The size and position of the fistula, in particular, are pertinent in determining whether ventilation will be possible using a distally placed endotracheal tube. The more distal the fistula the harder it becomes to reliably ventilate the patient. Tissue quality is also a problem after surgery for recurrent cases or battery injuries. It must also be remembered the fistulae will probably be made larger following dissection or debridement of necrotic tissue. Although it may be possible to safely ventilate these patients pre-operatively, this may change significantly following dissection of the defect.

In some patients that had a congenital aetiology with at least two previous recurrences, direct repair of the trachea or a more complex tracheoplasty required maximal control of ventilation and oxygenation. In those cases, we have, therefore, opted to perform the repair on CPB through a midline sternotomy as opposed to conventional thoracotomy [12]. Provenzano et al. [13] report utilising CPB in patients with distal TOF for which they favour a slide tracheoplasty repair, but do not describe in detail their decision-making process for this. Tibballs et al. have also demonstrated the need for CPB in the case of a huge relatively proximal TOF from a button battery injury in which adequate oxygenation could not be adequately achieved with conventional ventilation [14].

The complexity of the patients that have been referred to our institution is clearly evident from this report with our outcomes reflective of the severity of the conditions. As an institution, we often receive a select population of patients which have already previously failed conservative or surgical management.

There was one death (7%) in the study group in a patient with a persistent, recurrent congenital TOF who died from tracheal necrosis following four attempts at repair.

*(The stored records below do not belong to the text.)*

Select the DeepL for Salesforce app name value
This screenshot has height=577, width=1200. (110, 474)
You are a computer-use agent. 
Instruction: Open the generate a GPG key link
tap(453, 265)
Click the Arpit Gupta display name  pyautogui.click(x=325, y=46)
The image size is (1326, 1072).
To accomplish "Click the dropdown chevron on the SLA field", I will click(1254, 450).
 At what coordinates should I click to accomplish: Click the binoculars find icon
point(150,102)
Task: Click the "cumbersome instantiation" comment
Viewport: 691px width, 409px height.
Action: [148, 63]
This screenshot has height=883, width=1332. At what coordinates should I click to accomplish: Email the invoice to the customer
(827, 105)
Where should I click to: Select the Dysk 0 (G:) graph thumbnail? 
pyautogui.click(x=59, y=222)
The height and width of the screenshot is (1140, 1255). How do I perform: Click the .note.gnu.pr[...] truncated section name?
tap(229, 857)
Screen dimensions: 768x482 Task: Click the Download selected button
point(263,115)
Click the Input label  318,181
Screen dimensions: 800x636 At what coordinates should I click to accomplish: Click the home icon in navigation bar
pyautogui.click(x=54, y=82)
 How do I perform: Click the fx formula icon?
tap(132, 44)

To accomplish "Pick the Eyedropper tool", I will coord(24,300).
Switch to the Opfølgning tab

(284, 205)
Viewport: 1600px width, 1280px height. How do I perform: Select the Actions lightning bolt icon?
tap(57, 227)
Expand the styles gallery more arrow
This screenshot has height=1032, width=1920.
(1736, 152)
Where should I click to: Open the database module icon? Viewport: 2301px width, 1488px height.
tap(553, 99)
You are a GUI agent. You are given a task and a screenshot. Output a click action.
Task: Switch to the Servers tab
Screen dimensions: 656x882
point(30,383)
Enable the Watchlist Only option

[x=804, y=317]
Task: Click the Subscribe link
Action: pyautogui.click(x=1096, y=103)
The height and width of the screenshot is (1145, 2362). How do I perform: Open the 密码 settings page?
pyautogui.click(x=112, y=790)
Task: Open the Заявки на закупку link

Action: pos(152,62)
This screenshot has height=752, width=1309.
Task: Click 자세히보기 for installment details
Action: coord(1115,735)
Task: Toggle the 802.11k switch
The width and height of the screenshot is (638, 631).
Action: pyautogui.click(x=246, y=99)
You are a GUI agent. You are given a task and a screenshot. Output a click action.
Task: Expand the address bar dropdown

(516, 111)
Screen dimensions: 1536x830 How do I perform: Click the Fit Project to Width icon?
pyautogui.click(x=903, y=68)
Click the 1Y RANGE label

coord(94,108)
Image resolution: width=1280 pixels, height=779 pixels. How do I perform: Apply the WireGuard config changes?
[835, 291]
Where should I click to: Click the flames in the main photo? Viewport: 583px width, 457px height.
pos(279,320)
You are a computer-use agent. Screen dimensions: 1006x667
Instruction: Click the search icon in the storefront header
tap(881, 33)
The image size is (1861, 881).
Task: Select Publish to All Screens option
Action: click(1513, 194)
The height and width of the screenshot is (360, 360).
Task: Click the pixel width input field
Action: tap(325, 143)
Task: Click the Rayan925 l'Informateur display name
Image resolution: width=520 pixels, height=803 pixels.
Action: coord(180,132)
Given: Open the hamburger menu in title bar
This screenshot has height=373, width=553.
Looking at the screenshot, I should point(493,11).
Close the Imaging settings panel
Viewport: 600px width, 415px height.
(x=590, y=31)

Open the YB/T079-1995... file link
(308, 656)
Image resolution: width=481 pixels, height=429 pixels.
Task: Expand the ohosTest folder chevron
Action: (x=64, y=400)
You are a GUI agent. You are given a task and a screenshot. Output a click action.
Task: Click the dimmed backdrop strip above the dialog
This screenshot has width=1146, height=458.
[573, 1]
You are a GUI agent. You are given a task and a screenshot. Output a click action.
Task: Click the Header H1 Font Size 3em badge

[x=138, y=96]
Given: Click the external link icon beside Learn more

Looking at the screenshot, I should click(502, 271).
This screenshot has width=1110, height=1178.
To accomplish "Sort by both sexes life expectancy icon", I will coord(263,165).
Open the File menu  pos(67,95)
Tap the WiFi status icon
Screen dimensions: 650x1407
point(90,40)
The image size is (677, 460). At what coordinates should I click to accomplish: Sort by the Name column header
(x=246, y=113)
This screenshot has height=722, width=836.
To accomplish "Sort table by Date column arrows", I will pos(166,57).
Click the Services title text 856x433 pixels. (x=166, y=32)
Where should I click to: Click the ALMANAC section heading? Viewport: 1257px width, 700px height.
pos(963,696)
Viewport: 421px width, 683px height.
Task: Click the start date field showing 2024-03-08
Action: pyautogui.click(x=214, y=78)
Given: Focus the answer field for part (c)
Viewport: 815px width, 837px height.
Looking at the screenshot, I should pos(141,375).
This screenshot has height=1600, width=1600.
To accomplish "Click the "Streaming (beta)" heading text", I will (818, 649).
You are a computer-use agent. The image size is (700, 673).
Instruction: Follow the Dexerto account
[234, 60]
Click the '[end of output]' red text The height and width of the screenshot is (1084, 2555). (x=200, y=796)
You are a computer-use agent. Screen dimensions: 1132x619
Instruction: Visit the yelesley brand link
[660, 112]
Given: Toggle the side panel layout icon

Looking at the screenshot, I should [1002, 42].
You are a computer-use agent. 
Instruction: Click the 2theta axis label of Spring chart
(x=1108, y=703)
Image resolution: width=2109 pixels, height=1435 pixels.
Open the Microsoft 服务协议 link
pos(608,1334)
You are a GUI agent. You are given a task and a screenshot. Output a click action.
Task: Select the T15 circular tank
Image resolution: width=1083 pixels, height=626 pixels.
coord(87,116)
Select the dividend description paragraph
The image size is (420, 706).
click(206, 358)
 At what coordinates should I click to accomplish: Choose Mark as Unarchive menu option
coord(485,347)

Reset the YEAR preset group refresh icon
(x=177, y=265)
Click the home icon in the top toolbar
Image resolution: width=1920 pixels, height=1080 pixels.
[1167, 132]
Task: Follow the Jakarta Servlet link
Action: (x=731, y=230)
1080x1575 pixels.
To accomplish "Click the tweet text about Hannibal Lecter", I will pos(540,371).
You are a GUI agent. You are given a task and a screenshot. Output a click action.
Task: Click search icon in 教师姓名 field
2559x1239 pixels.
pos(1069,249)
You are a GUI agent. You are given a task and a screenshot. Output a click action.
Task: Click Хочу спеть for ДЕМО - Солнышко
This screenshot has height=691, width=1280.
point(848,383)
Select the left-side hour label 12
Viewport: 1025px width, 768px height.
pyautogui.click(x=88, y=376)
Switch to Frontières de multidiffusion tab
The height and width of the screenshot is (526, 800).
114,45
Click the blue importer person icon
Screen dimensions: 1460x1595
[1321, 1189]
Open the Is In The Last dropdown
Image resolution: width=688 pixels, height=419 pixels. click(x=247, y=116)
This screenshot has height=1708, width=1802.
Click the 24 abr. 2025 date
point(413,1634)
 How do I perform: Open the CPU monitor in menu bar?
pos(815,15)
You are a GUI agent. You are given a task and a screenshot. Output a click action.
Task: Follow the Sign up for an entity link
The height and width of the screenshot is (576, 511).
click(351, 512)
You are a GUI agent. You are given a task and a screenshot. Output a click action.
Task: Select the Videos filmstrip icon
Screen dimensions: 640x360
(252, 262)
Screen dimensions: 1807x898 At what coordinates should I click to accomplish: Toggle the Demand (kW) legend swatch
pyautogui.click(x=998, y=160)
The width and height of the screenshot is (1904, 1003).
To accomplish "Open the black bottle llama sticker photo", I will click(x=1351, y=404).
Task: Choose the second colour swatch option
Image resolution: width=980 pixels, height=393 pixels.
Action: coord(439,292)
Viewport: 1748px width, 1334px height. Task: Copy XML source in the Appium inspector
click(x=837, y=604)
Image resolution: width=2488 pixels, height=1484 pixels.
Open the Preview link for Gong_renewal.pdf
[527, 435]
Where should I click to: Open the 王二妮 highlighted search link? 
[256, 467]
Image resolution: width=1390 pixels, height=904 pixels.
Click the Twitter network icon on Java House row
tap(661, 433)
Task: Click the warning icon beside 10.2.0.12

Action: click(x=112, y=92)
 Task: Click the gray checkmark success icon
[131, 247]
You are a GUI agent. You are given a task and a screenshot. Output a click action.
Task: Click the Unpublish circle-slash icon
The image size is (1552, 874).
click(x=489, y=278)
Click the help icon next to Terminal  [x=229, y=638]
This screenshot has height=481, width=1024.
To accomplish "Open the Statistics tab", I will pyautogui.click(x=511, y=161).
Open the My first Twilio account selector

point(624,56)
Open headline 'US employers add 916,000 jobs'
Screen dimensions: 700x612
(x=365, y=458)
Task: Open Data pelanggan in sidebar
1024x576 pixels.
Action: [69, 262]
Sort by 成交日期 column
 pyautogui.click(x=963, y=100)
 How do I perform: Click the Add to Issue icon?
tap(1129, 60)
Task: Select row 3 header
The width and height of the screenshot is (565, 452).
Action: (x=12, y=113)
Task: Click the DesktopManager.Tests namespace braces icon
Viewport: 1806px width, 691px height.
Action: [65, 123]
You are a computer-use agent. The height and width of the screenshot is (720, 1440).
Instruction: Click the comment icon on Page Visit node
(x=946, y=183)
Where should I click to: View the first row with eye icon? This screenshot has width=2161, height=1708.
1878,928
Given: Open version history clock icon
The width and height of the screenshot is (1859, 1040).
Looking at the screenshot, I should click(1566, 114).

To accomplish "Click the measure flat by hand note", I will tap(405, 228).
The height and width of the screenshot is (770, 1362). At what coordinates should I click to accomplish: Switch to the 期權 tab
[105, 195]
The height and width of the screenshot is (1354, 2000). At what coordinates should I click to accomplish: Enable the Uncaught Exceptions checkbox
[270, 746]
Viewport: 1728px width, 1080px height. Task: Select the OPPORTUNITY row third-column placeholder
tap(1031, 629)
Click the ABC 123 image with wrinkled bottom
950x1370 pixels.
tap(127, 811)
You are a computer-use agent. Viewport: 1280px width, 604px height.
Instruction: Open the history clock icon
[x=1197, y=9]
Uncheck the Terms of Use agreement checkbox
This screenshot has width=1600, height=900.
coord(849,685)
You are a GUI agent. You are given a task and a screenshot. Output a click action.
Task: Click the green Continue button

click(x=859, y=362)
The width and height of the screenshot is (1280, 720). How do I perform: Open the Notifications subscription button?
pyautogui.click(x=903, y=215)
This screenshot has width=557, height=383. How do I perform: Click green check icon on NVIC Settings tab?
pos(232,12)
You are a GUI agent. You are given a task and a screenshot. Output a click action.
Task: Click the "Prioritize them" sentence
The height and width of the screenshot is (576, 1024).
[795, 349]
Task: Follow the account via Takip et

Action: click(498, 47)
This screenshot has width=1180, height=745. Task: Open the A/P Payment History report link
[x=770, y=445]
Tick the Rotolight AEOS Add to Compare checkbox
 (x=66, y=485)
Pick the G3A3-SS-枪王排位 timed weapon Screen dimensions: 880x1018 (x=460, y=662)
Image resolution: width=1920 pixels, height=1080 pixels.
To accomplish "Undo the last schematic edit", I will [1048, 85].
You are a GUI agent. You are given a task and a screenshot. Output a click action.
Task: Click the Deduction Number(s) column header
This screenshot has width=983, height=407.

Wang et al. in their series of 35 patients with a recurrent fistula report a mortality rate of 8.6% [1]. In their series, the patients died from chest infections/sepsis following surgery. In our patient, repeated surgery on the trachea led to eventual necrosis and despite a trial of ECMO the patient did not survive. One further patient in the congenital group referred with a persistent TOF developed a recurrence after surgery. This patient required surgery on CPB on two further occasions and has required a biodegradable tracheal stent with ongoing tracheal and oesophageal dilatations.

In the acquired group, 3/7 (43%) patients have had further recurrences. The high incidence of recurrence and leaks in our series is a result of several factors. First, the complexity of the defects, especially those at the carina makes successful primary repair more difficult. Second, large defects on the oesophageal end of the fistula are often repaired directly and are prone to leakage and subsequent fistulation due to the friable nature of the tissue.

Other complications encountered in our series were tracheal and oesophageal strictures that were treated regularly with dilatations. The acquired group, in particular, required significantly more oesophageal dilatations (86%) compared with the congenital group (14%). A similar experience has recently been reported in a series of patients from the Netherlands [15]. As already discussed, this is largely due to the damage caused to the oesophagus through pressure necrosis, chemical alkaline damage and generation of an electrical current [15].

In conclusion, the MDT approach to complex cases is becoming increasingly common across all specialties and is important in making decisions in these difficult cases. The benefits of such an MDT approach are well recognised at other leading centres dealing with a similar complex case mix [16]. When faced with such complex patients, taking an MDT approach enables holistic care to be delivered to the patient. Furthermore, each member of the team can draw on their experience and reciprocally the proficiency of the group is enhanced with each case faced collectively. We advocate early referral of these complex cases to centres where such expertise is available to offer the full range of treatment to patients.